- [Given instruction] Gather every line of the records that contains the string "dimensions". Case counts.
──────── Record excerpts ────────
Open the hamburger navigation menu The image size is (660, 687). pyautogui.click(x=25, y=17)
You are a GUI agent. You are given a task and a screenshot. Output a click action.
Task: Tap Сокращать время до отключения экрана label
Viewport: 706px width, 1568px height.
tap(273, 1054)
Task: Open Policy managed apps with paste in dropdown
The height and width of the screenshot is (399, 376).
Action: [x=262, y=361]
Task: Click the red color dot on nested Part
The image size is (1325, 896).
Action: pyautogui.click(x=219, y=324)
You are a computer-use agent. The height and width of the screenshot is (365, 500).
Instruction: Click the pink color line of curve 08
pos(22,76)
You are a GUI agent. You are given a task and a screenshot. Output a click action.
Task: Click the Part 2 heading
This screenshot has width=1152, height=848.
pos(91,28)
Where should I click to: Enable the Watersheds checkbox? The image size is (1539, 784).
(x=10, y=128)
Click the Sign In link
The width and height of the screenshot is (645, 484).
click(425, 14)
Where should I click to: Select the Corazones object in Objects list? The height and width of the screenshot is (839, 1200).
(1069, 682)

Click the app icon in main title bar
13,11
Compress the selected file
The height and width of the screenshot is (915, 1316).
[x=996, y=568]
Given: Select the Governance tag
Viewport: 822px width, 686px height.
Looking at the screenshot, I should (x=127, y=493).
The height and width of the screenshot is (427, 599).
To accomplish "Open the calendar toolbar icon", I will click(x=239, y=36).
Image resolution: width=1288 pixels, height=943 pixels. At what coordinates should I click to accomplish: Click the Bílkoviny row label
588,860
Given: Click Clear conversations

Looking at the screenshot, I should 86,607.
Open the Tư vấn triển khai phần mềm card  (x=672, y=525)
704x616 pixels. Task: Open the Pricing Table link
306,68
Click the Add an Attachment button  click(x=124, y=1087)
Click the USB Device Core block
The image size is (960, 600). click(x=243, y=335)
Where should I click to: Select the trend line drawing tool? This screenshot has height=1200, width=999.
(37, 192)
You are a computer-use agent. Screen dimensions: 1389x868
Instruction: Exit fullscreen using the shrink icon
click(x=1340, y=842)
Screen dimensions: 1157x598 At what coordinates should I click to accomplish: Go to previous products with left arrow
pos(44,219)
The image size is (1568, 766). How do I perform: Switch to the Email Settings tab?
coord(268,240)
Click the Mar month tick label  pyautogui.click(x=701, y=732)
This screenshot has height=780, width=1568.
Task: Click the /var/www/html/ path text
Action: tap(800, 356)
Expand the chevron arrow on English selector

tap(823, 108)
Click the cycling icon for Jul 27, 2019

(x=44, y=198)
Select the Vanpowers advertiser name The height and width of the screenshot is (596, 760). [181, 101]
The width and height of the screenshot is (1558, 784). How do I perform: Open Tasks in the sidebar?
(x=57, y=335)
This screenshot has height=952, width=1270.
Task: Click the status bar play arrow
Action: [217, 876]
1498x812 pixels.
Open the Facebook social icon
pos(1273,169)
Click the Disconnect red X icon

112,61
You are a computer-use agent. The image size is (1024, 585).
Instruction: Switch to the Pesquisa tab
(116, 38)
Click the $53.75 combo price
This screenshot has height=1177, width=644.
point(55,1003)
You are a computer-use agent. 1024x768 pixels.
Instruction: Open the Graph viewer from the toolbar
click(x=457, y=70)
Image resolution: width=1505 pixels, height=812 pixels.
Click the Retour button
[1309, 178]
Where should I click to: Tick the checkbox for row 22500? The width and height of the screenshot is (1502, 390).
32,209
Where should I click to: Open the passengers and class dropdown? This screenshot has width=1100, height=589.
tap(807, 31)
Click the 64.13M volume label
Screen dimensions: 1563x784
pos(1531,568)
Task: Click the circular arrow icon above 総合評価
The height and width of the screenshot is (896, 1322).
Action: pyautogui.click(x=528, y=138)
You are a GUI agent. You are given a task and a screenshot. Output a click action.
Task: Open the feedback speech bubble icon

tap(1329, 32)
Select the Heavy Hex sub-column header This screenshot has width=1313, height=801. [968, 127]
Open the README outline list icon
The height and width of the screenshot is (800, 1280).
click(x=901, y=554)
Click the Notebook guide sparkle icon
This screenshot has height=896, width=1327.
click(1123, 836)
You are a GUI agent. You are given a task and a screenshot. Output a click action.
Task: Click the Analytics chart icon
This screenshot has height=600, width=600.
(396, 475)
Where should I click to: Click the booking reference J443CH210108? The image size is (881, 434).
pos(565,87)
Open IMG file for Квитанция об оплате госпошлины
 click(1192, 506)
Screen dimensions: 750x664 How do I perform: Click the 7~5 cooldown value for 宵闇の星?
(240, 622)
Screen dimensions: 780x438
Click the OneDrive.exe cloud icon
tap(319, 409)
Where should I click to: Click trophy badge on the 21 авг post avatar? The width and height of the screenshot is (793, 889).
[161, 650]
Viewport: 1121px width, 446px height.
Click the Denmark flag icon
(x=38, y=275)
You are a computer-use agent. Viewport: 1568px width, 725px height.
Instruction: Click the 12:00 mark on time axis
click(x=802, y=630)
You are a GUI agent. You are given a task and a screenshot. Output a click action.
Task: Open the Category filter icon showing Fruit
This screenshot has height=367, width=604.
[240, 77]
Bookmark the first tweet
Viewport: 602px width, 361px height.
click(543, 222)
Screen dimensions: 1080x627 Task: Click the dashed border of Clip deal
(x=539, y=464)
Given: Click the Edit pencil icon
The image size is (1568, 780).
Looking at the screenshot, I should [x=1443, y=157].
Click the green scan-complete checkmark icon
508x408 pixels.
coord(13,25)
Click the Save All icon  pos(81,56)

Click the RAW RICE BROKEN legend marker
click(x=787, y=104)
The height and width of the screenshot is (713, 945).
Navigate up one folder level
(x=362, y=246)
────────
- [Response to the task]
You are a computer-use agent. Screen dimensions: 1389x868
Screen dimensions: 1157x598 At what coordinates should I click to accomplish: Go to previous products with left arrow
Screen dimensions: 1563x784
Screen dimensions: 750x664 How do I perform: Click the 7~5 cooldown value for 宵闇の星?
Screen dimensions: 780x438
Screen dimensions: 1080x627 Task: Click the dashed border of Clip deal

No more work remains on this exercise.